Diário de Notícias - 5 de Dezembro

O bê-á-bá e pouco mais

CADI FERNANDES

Os alunos portugueses de 15 anos têm um desempenho médio modesto em literacia de leitura, matemática e ciências, comparativamente com os seus "pares" da OCDE, revela o estudo internacional PISA (Programme for International Student Assessment).

Comecemos pela literacia de leitura, onde o panorama nacional é preocupante.

Definiram-se cinco níveis: cinco (tarefas sofisticadas de leitura, como compreensão detalhada de textos, inferência das informações relevantes, avaliação crítica); quatro (tarefas difíceis, como localizar informação implícita e avaliar criticamente um texto); três (tarefas de complexidade moderada, como localizar segmentos de informação e estabelecer relações entre as várias partes do texto); dois (tarefas básicas, como localização simples de informação e compreensão do significado de parte bem definida do texto) e um (tarefas menos complexas, como localizar uma única peça de informação e identificar o tema principal do texto).

Ora bem, ora mal, a situação média dos alunos portugueses é, simplesmente, "preocupante", reconhece o Ministério da Educação (ME) perante a eloquência dos resultados. "O valor da média portuguesa situa-se abaixo da média da OCDE e muito distanciada dos países que obtiveram melhores classificações médias."
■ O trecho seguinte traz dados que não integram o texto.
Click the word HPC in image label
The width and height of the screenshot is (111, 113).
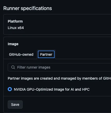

Onde Portugal se destaca é precisamente no nível 1, o mais baixo (17 % de alunos contra uma média de 12 % no espaço da OCDE). Aliás, a nossa "superioridade" é proporcional à "inferiodade" dos níveis (25 % no dois; 27 % no três, 17 % no quatro e 4 % no cinco, tendo as médias da OCDE sido, respectivamente, de 22 %; 29 %; 22 %; e 9 %).

O panorama é desolador, mas o pior está ainda por dizer. Falamos da percentagem de alunos que não atingiram sequer o nível 1, revelando sérias dificuldades em usar a leitura como um instrumento efectivo para a extensão de conhecimentos e competências noutras áreas. Nesta situação encontram-se 10 % dos alunos portugueses. A média no espaço da OCDE é de 6 %, afirma-se no estudo. Trata-se de alunos que poderão estar em risco não só na transição inicial da educação para o trabalho, mas também na possibilidade de usufruírem de outras aprendizagens ao longo da vida.

Em linhas gerais, os alunos portugueses revelam grandes dificuldades perante textos dramáticos, como um excerto de uma peça de teatro, e textos informativos extensos, que exigem respostas de grande rigor, como a identificação precisa de informações.

De entre todos os 32 países "avaliados" (27 da Organização para a Cooperação e o Desenvolvimento Económico mais o Brasil, Letónia, Liechtenstein e Rússia, envolvendo 256 mil estudantes), o melhor classificado é a Finlândia e o pior, o Brasil, Estado que "arrecada" o último lugar nas três valências analisadas - leitura, matemática e ciências.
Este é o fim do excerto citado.